TO DO —
Retype without change everything in the records from the line containing "Kontakt (781, 34)" down to the line containing "ТГ (1357, 51)", including both of those lines.

[SUPPLIED DATA start]

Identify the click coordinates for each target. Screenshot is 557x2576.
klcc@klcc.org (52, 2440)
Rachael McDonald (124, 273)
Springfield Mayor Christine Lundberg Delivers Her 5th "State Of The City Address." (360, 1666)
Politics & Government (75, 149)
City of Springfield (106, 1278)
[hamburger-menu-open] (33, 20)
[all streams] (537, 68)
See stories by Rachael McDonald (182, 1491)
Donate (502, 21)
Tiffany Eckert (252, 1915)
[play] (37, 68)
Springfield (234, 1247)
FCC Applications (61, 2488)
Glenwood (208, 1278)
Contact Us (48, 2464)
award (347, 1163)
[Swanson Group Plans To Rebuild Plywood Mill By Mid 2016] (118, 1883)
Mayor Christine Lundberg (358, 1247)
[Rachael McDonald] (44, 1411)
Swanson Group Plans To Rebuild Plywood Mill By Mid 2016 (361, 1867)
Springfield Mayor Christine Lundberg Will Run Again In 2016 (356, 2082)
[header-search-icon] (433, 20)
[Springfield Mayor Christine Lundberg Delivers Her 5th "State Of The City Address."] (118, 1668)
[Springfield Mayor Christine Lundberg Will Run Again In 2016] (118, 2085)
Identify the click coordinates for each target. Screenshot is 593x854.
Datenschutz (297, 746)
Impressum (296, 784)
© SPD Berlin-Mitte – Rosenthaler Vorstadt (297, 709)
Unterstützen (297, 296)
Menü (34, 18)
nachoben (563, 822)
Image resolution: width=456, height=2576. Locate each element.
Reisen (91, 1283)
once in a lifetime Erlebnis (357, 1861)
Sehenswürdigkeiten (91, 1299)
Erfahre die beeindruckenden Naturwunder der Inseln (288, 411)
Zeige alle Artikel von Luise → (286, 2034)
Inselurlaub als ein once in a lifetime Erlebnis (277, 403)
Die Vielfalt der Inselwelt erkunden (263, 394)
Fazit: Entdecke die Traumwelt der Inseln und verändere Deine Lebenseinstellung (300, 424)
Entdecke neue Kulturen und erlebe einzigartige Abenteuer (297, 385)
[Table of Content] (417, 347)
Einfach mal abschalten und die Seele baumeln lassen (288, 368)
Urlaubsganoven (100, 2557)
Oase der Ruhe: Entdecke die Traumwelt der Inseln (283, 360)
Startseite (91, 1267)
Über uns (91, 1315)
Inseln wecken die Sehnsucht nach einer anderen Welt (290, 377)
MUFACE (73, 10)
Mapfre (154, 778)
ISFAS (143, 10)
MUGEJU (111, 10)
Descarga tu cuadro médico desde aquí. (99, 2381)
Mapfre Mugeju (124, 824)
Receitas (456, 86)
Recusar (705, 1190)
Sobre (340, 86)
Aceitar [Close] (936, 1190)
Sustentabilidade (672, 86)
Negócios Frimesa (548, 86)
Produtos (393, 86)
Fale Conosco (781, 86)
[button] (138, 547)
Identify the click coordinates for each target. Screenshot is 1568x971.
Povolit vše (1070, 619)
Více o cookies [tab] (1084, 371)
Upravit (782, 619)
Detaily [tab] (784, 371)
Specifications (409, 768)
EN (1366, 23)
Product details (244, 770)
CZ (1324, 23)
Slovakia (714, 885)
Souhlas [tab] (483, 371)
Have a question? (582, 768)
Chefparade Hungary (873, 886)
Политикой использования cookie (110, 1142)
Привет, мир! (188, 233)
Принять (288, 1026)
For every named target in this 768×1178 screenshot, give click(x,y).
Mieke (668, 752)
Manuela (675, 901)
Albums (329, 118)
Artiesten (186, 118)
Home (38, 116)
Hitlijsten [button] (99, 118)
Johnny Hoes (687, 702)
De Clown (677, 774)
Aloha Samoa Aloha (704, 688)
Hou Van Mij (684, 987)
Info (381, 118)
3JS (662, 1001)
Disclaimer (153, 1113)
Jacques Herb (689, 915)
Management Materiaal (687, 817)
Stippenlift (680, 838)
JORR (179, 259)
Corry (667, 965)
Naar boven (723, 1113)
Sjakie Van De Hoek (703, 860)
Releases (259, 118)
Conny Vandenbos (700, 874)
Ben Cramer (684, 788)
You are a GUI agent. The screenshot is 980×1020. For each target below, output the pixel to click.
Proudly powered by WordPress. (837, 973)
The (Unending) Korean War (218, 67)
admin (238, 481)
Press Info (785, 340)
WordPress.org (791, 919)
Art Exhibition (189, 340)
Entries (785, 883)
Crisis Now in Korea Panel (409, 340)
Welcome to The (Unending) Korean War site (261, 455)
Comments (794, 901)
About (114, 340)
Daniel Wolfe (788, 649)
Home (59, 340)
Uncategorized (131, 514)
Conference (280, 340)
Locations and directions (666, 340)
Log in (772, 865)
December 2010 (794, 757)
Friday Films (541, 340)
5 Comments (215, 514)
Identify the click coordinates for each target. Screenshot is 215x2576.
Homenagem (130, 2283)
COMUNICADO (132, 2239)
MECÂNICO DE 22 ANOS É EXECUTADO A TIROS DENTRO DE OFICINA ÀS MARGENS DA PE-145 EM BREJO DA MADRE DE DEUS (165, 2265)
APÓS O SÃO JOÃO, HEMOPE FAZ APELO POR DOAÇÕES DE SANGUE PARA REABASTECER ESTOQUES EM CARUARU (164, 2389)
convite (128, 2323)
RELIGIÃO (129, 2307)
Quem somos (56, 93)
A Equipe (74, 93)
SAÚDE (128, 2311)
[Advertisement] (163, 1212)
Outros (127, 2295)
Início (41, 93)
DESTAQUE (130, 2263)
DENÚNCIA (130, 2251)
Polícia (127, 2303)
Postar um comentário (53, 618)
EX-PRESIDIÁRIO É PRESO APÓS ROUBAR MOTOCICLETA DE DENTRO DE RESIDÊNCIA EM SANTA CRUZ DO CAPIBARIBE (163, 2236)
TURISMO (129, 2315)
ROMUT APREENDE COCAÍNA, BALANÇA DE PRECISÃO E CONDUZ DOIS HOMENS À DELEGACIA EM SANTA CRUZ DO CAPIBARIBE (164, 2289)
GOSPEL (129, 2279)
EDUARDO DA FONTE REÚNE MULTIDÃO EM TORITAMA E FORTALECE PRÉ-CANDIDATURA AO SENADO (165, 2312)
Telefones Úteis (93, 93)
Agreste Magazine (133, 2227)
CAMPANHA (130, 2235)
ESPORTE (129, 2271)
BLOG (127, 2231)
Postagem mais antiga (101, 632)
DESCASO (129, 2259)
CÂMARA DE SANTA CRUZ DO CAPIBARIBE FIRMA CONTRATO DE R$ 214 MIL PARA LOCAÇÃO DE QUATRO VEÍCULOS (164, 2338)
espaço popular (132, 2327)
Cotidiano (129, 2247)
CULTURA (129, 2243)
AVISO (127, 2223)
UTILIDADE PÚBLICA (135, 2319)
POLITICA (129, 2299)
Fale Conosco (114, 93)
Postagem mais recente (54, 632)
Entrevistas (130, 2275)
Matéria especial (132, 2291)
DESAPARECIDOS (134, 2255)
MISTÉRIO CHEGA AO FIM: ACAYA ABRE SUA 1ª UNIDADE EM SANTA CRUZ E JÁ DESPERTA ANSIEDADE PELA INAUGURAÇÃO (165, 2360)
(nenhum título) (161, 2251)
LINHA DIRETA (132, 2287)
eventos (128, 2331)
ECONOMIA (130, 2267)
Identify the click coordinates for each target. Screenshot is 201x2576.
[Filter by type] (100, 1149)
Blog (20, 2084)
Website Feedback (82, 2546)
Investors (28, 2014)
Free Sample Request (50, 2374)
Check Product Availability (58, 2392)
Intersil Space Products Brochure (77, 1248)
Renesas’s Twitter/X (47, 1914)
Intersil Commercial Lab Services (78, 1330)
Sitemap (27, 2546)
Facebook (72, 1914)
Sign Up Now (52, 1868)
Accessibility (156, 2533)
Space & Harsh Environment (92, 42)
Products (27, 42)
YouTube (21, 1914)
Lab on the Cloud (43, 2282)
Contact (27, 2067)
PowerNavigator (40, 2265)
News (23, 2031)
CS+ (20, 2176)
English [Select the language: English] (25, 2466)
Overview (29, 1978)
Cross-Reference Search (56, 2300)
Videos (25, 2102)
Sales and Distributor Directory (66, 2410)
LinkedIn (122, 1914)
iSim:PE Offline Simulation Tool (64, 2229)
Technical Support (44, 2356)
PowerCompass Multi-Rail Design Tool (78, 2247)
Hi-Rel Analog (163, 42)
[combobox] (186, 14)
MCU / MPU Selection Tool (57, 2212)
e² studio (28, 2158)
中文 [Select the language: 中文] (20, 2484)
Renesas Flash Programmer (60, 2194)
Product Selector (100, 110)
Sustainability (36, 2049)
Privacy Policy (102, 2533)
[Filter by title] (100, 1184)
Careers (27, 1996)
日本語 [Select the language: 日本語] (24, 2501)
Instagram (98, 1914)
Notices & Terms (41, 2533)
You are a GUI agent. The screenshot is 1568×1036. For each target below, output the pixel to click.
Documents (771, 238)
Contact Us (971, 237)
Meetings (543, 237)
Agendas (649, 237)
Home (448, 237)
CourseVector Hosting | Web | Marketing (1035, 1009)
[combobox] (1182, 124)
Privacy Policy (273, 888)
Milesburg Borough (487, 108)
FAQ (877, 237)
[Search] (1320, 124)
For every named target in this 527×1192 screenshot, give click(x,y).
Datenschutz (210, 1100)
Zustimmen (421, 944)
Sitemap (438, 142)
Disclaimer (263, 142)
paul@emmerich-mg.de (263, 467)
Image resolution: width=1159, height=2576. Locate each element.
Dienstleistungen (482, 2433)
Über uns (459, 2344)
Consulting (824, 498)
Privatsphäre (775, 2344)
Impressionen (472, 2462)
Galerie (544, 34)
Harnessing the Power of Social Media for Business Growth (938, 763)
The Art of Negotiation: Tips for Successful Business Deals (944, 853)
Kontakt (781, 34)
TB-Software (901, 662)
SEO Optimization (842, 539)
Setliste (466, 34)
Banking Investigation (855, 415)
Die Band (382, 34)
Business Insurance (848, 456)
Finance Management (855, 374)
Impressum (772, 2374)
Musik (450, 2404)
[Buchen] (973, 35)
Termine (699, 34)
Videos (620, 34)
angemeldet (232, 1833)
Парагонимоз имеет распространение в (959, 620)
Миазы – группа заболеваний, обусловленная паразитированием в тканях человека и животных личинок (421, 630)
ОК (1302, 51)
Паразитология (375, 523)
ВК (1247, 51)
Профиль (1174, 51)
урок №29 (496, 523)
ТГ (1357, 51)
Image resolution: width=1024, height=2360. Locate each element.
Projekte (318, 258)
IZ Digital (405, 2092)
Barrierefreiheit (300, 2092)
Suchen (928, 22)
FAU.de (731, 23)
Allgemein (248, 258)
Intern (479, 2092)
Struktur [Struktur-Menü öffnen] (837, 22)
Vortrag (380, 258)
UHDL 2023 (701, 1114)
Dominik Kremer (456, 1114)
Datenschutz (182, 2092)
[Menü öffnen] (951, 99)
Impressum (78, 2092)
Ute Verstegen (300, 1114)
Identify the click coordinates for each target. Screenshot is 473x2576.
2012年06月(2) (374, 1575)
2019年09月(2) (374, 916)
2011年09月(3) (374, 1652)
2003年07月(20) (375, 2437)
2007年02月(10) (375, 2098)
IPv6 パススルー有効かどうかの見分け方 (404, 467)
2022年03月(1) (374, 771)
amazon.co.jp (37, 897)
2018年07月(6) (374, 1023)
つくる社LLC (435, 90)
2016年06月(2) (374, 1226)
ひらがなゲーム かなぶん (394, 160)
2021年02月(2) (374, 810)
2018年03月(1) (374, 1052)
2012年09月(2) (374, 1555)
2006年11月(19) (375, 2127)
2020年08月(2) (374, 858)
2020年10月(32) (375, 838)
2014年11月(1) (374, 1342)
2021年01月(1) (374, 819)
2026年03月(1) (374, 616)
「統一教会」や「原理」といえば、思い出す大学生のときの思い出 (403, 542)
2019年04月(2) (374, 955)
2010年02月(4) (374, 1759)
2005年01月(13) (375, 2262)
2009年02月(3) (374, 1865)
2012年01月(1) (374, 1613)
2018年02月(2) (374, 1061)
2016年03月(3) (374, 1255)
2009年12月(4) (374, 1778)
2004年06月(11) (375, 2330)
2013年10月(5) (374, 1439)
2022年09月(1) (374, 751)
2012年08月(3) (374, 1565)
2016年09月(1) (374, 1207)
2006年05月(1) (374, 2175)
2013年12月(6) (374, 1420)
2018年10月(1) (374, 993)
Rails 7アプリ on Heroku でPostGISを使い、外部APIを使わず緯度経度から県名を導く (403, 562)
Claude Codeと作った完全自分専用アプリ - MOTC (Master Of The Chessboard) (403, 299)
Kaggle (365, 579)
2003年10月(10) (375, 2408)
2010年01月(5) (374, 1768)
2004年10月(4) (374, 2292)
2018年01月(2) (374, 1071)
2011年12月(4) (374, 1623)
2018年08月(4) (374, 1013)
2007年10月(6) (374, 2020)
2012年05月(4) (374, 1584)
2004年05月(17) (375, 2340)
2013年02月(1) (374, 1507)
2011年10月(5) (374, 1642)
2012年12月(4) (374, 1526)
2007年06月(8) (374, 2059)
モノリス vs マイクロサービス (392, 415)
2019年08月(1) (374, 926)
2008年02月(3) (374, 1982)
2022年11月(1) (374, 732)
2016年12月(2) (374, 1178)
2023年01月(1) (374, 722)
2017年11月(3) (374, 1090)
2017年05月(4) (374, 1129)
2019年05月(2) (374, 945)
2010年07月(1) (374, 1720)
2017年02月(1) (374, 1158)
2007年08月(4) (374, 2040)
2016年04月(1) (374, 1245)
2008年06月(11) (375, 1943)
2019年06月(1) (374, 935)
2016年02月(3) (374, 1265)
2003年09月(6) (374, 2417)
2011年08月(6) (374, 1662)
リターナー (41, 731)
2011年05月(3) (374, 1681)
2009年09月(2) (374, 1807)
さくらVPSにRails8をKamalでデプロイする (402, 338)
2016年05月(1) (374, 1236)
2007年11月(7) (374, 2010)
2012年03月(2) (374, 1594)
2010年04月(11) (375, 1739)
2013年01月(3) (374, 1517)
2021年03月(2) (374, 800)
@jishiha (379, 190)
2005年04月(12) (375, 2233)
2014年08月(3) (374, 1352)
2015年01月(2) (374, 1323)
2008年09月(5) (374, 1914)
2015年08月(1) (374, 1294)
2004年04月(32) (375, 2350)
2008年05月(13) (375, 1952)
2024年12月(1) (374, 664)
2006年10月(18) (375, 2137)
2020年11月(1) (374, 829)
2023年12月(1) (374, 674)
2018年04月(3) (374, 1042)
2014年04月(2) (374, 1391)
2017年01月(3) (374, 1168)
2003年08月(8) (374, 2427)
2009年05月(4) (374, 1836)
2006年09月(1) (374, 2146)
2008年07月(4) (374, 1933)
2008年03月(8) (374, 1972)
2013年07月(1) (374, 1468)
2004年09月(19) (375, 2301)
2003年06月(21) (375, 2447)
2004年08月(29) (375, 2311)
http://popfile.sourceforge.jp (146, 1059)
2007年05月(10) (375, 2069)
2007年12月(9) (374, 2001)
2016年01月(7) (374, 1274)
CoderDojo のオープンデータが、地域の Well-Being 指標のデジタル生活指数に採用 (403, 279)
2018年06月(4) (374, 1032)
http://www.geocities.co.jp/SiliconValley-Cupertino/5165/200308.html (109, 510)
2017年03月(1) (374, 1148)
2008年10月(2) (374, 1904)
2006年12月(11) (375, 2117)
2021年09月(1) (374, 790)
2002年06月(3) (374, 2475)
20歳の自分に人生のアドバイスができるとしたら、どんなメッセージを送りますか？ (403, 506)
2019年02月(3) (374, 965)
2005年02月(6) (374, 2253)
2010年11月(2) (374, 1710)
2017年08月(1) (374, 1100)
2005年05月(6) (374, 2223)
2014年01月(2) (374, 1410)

[SUPPLIED DATA end]

SOLUTION —
Kontakt (781, 34)
TB-Software (901, 662)
SEO Optimization (842, 539)
Setliste (466, 34)
Banking Investigation (855, 415)
Die Band (382, 34)
Business Insurance (848, 456)
Finance Management (855, 374)
Impressum (772, 2374)
Musik (450, 2404)
[Buchen] (973, 35)
Termine (699, 34)
Videos (620, 34)
angemeldet (232, 1833)
Парагонимоз имеет распространение в (959, 620)
Миазы – группа заболеваний, обусловленная паразитированием в тканях человека и животных личинок (421, 630)
ОК (1302, 51)
Паразитология (375, 523)
ВК (1247, 51)
Профиль (1174, 51)
урок №29 (496, 523)
ТГ (1357, 51)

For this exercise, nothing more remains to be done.